As part of Rhode Island’s 2020 budget bill effective this past July 1, the state enacted a new optional entity-level tax which, according to the State, would convert potentially otherwise nondeductible Federal personal state income taxes to deductible business state income taxes. This new provision is contained in Rhode Island General Laws Section 44-11-2.3. Connecticut enacted a similar entity tax but it is mandatory, not elective.
This new Rhode Island optional entity-level tax is equal to 5.99% (the highest rate of the graduated RI individual income tax) of taxable income and is available to pass-through entities such as partnerships, limited liability companies and S corporations as well as single member limited liability companies and sole proprietors of business or rental activities.

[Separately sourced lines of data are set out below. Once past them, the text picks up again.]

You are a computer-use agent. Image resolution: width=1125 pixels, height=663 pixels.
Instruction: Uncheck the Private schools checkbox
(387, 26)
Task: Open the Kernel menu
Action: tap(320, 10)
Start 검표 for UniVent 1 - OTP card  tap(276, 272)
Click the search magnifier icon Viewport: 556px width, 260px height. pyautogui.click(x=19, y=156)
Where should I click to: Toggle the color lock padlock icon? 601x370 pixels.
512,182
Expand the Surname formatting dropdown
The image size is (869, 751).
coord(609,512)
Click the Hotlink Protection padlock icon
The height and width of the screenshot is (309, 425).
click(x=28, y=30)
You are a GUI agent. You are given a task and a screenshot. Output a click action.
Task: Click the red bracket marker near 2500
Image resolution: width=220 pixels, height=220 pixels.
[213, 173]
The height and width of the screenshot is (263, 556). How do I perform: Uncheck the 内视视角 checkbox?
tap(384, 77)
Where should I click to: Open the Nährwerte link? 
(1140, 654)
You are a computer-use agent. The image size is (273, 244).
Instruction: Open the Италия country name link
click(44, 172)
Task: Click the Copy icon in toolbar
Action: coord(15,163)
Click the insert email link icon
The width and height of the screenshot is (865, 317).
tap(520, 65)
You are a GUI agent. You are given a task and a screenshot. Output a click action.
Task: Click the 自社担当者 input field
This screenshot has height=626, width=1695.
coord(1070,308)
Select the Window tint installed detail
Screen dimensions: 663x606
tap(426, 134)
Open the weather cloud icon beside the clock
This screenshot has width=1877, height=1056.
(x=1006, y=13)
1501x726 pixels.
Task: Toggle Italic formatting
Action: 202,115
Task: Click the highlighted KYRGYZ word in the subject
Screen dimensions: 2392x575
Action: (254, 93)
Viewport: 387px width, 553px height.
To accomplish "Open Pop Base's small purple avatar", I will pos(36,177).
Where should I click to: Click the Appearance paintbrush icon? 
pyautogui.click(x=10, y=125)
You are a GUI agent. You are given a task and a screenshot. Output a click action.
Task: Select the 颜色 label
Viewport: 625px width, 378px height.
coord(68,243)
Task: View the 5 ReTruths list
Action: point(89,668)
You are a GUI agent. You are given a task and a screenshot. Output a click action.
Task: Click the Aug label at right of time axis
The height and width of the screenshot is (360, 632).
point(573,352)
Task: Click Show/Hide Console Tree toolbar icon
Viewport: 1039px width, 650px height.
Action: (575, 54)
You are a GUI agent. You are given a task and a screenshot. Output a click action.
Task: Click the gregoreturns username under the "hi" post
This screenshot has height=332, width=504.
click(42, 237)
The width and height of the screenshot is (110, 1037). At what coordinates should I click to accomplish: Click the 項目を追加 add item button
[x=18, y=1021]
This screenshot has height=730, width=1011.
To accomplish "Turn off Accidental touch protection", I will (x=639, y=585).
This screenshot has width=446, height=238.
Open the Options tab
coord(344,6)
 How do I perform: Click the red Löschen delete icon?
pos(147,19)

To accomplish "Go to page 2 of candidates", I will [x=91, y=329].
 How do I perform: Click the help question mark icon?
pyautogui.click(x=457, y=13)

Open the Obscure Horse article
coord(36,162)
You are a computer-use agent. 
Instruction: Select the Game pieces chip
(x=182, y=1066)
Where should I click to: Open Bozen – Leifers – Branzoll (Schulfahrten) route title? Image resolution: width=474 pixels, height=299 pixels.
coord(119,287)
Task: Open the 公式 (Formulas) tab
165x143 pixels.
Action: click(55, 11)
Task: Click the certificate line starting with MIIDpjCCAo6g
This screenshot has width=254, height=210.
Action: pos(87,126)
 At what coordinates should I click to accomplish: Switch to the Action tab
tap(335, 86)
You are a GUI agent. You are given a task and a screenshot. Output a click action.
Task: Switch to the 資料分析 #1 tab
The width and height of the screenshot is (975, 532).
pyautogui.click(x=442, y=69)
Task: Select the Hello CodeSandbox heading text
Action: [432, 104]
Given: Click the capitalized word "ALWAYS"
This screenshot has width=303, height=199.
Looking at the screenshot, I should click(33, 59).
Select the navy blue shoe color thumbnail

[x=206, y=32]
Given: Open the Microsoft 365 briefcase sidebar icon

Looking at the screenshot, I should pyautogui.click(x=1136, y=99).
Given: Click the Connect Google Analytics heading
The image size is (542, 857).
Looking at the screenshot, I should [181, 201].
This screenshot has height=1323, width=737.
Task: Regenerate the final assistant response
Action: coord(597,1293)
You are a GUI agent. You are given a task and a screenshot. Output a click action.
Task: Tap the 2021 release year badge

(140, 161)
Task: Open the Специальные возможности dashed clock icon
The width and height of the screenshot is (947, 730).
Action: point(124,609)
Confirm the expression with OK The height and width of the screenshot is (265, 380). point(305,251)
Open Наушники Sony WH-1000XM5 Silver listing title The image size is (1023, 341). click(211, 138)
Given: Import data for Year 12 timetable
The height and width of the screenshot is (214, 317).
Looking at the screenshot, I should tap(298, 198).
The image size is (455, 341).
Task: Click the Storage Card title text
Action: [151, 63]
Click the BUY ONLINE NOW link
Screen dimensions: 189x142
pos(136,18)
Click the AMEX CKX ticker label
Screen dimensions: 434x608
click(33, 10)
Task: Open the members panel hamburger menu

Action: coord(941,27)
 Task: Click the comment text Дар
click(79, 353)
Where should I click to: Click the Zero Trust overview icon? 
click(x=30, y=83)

The following summarizes the means to facilitate the use of this new Rhode Island legislation as well as the potential Federal exposure.
This provision requires an annual election so a taxpayer could adopt the provisions one year and not the next.
The taxpayer must pay the tax (i.e. 5.99% of business taxable income) by December 31, 2019. The state has said that they will not assess underpayment penalties in 2019 but quarterly estimated tax payments will be required for 2020.
This tax would be reported on the owners Federal K-1 as a conventional business expense (i.e. circumventing the SALT cap) and passed through to the owners on their State K-1 as a state credit to offset their Rhode Island personal income taxes. The state tax will not be deductible on the owners personal Rhode Island tax return, it will be an add-back. Note that the required entity taxes, calculated on an annual basis, cannot be reduced by any personal Rhode Island estimated payments or nonresident withholding payments you may have already paid. Any such excess Rhode Island estimated tax payments can either be refunded or applied to 2020. If you ultimately decide to take advantage of this provision, you should reevaluate the need to pay your fourth quarter Rhode Island estimated tax payment that is due January 15.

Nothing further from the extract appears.